Amirpour's love for film came about when she moved to the United States with her family in the 1980s. She speaks often about the culture shock she experienced and her connection with American films. "I got hooked on them. It's how I assimilated and became American through American pop culture and music—Madonna, Michael Jackson. And movies. I was always putting on shows and stuff. My dad got a camcorder when I was 12 and I started making films and imitating commercials. Like, I would remake commercials. I wasn't like; I'm going to be a filmmaker. My parents never encouraged that; I don't know how they would have. Iranians don't do that."[11]

Career

Feature films

A Girl Walks Home Alone at Night (2014)

Amirpour's feature directorial debut was A Girl Walks Home Alone at Night, described as "the first Iranian vampire spaghetti western" "with elements of film noir and the restraint of Iranian New Wave cinema"[12] starring Sheila Vand, Arash Marandi, Marshall Manesh, Dominic Rains, Mozhan Marnò, and Rome Shadanloo. The film built up significant buzz when it premiered at the Sundance Film Festival, eventually being picked up by Kino Lorber and distributed by VICE films.[13] The film also won the "Revelations Prize" at the 2014 Deauville Film Festival and the Carnet Jove Jury Award, as well as the Citizen Kane Award for Best Directorial Revelation from the Sitges Film Festival. The film was also nominated for the Halekulani Golden Orchid Award at the Hawaii International Film Festival.

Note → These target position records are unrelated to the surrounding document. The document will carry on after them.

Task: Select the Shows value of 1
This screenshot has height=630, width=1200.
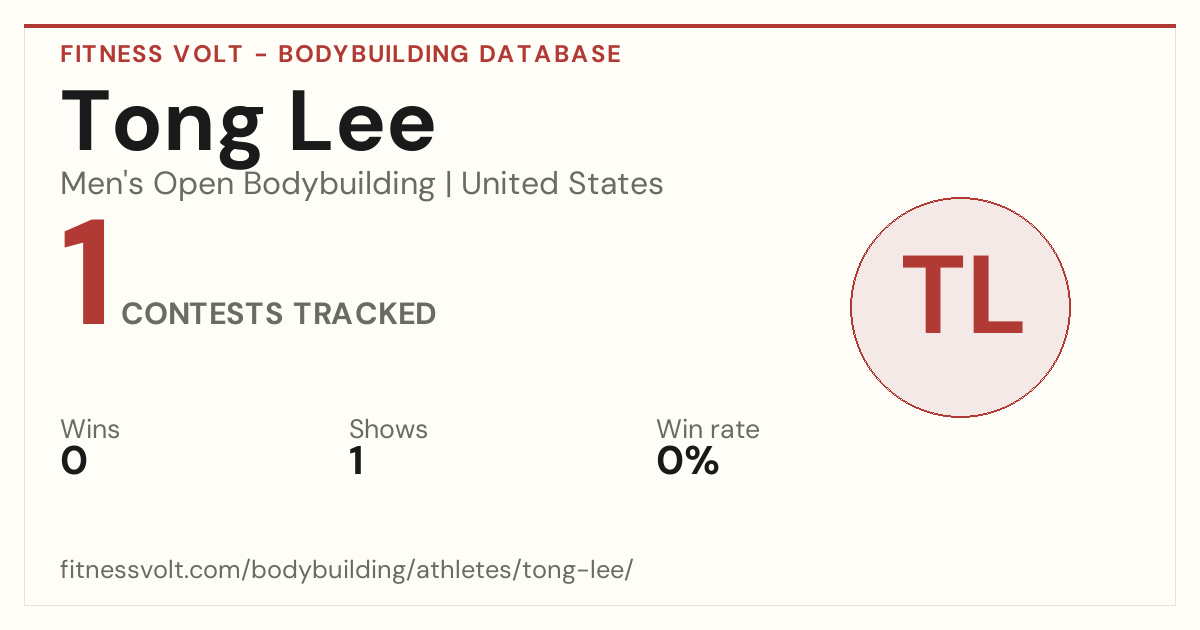Action: click(x=357, y=461)
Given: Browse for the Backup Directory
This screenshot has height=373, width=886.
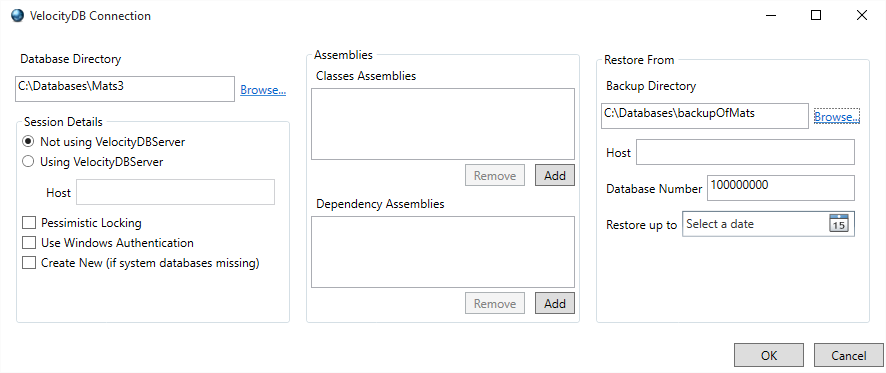Looking at the screenshot, I should pos(836,117).
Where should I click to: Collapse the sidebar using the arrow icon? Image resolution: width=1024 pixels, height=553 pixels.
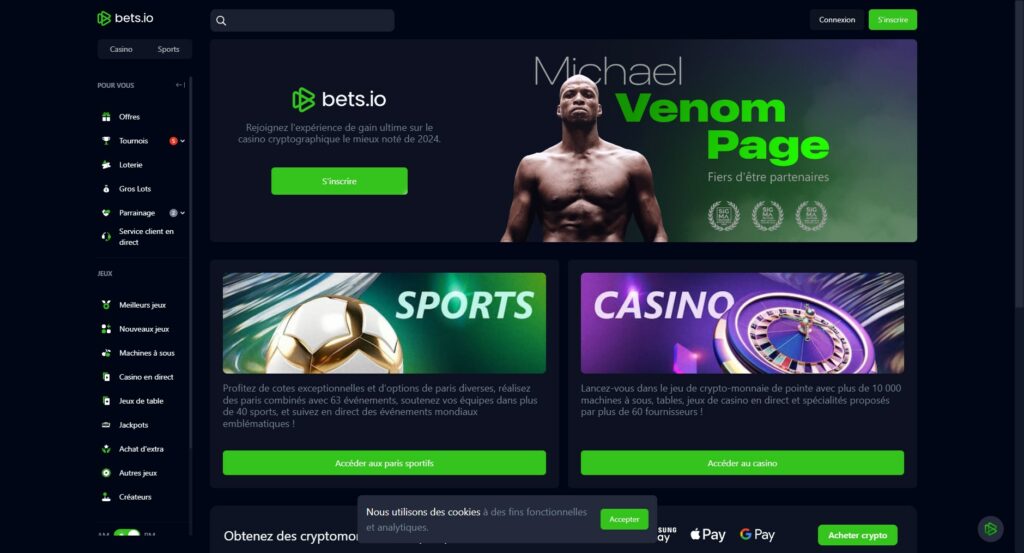click(x=180, y=85)
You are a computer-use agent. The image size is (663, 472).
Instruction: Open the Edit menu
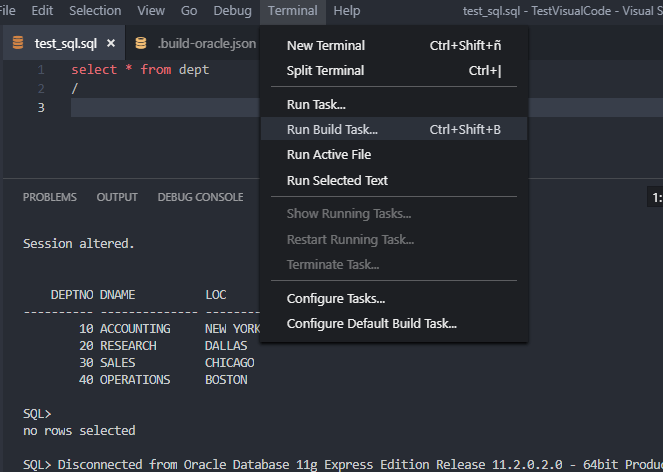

At the film's premiere, VICE Creative Director Eddy Moretti, whose company released the film, called Amirpour "the next Tarantino".[14] The New York Times's A.O. Scott also remarked that the film had a "Jim Jarmusch-like cool" and a "disarmingly innocent outlaw romanticism."[15] In the wake of the film's release, Filmmaker named her to their 2014 list of the 25 New Faces of Independent Film.[16]

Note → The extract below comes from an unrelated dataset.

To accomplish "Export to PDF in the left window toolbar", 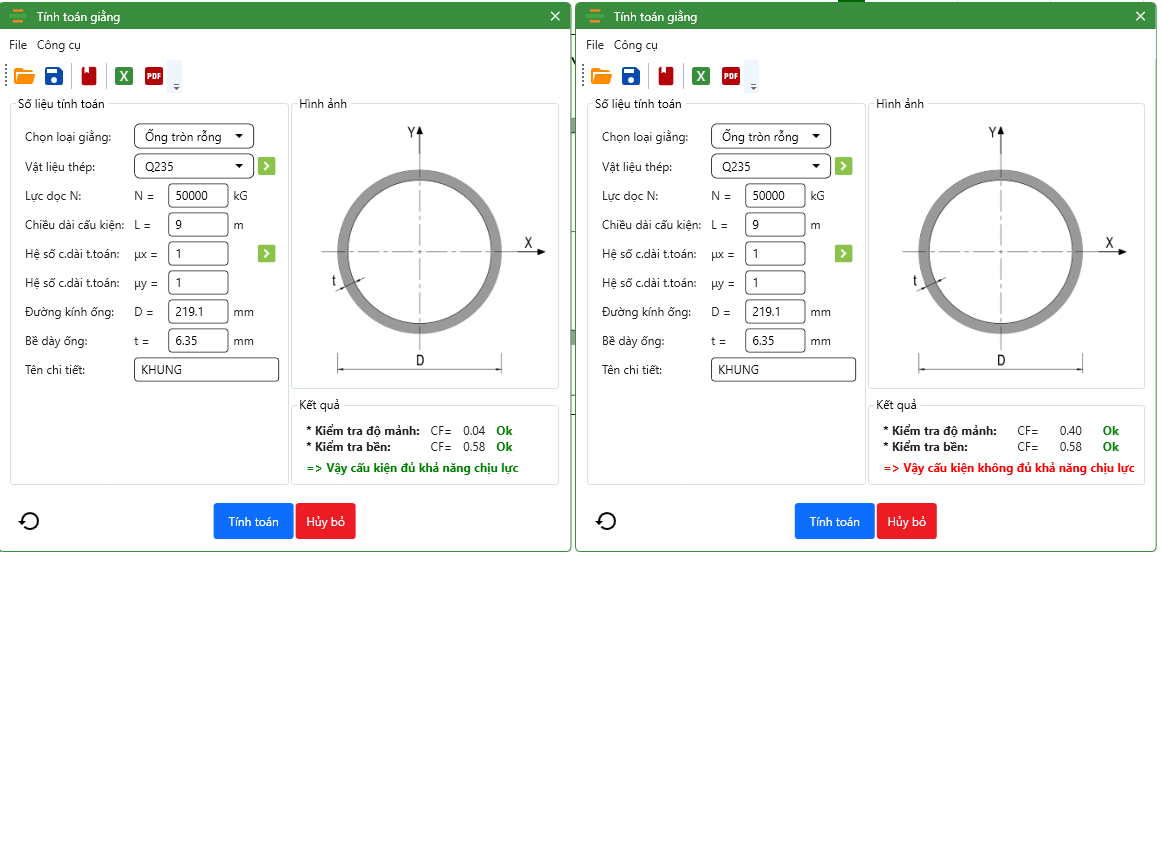I will click(154, 76).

Amirpour's debut film underscores her interstitial identity as an Iranian-American through its landscape and language. Wide shots featuring the monotonous, dipping movement of dark, heavy machinery against an industrial backdrop in A Girl Walks Home Alone At Night can bring to mind either "an American suburban neighborhood" or "the oil fields of Iran."[17] The film's language offers layered meanings for both an Iranian and American audience. For instance, an English-speaking audience may call the fictional town of the film "Bad City," whereas an Iranian audience may interpret it as "Wind City," depending on the particular audience's understanding of an English subtitle-based or Persian-based reading of Arash's license plate.[17]

The Bad Batch (2016)

Amirpour described her second film, an English-language film entitled The Bad Batch as "a post-apocalyptic cannibal love story set in a Texas wasteland" where a "muscled cannibal breaks the rule 'don't play with your food'" - "It's Road Warrior meets Pretty in Pink with a dope soundtrack."[18][19] She has also described it as "very violent" and "very romantic" and like "El Topo meets Dirty Dancing".[20] The film stars Suki Waterhouse, Jason Momoa,[21] Jim Carrey, and Keanu Reeves.[22] It premiered at the 73rd Venice International Film Festival on September 6, 2016, and won the Special Jury prize.[23]

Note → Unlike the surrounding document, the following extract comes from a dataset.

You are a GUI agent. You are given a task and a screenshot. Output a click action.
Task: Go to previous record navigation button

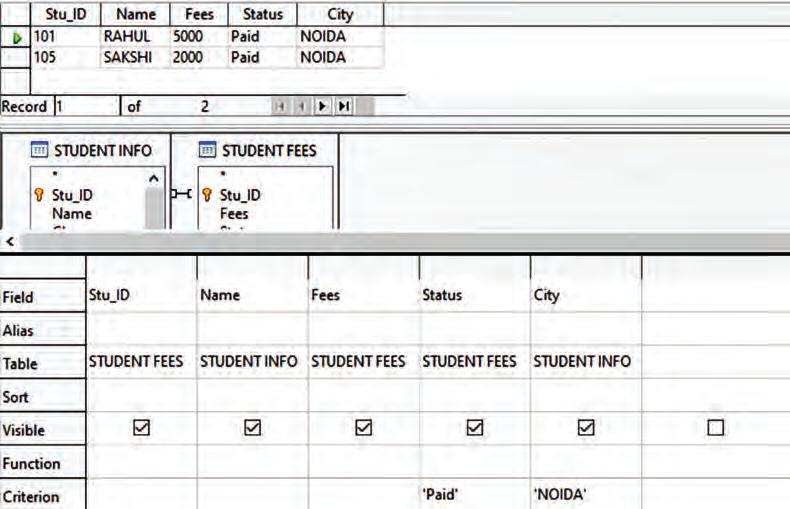click(x=301, y=106)
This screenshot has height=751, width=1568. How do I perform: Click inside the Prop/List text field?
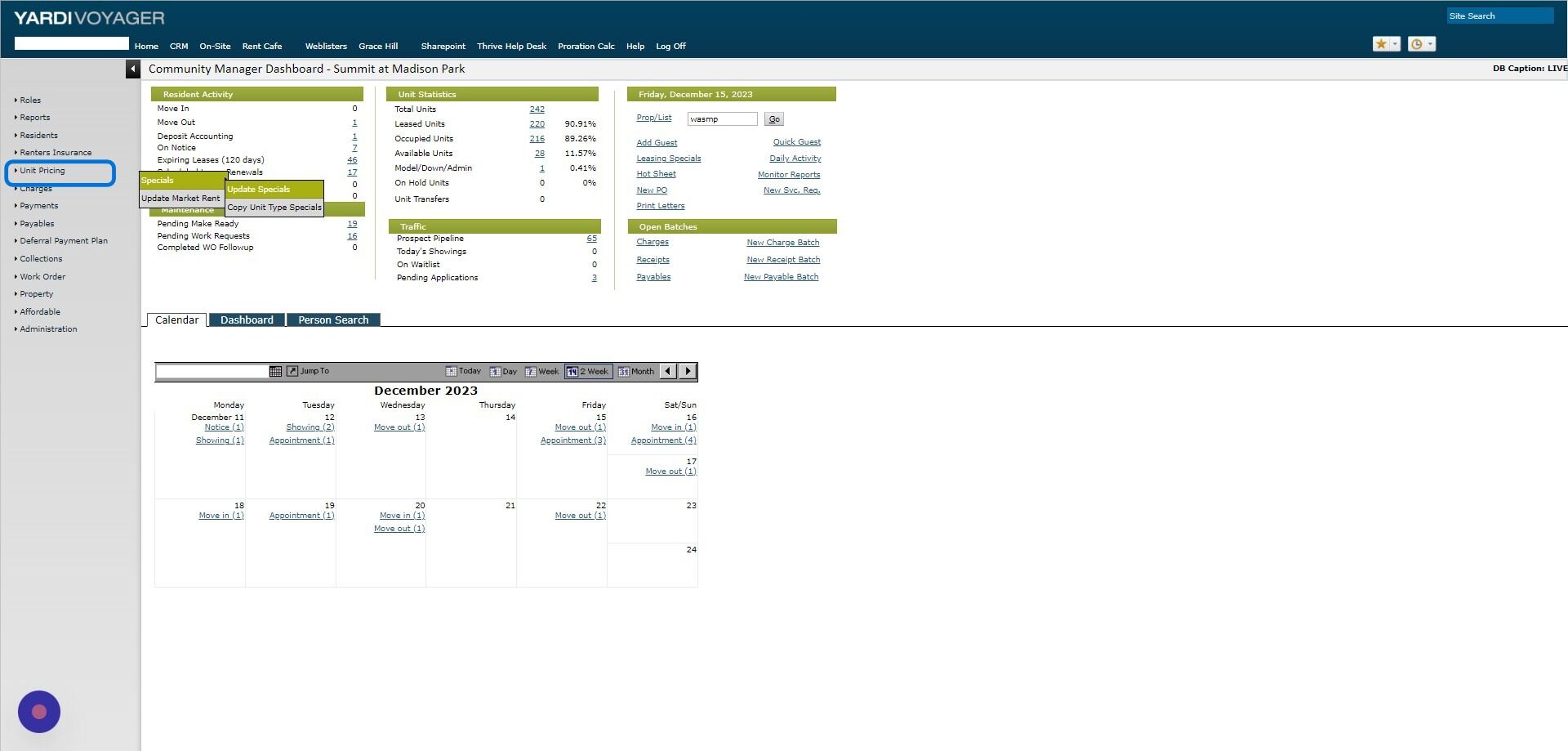(721, 118)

Mona Lisa and the Blood Moon (2021)

Amirpour's third feature film is Mona Lisa and the Blood Moon, starring Jun Jong-seo and Kate Hudson. The movie is described as "a mind-bending adventure set in the humid, neon-lit streets of New Orleans. Inspired by adventure films of the 1980s and '90s, the film follows a young girl with special abilities. After escaping from an asylum, she returns to the chaotic reality around her, making unexpected allies along the way."[24] It was filmed in New Orleans in summer 2019 and was produced by John Lesher. It had its world premiere at the 78th Venice International Film Festival on September 5, 2021,[25] and was released in the United States on September 30, 2022, by Saban Films.[26]

Cliffhanger (TBA)

In May 2019, Amirpour announced that she would have directed a female-led reboot of the 1993 film Cliffhanger. Jason Momoa was a principal actor.[27] But by May 2023, it was officially reported that the reboot will be redeveloped as a legacy-sequel instead. Ric Roman Waugh replaced Amirpour as director and Sylvester Stallone returned to reprise his role from the original, in addition to taking on a role as producer. The sequel will have a presence at Cannes, where distributing studios will be decided. No release date has been set.[28][29][30]

Short films

Amirpour has written, produced and directed several short films before her directorial debut with A Girl Walks Home Alone at Night. Among them was a 2011 short of the same name, which won a "Best Short Film" award at the 2012 Noor Iranian Film Festival and features Nazanin Boniadi in the role played by Sheila Vand in the feature, as well as Marshall Manesh and Dominic Rains from the feature film version.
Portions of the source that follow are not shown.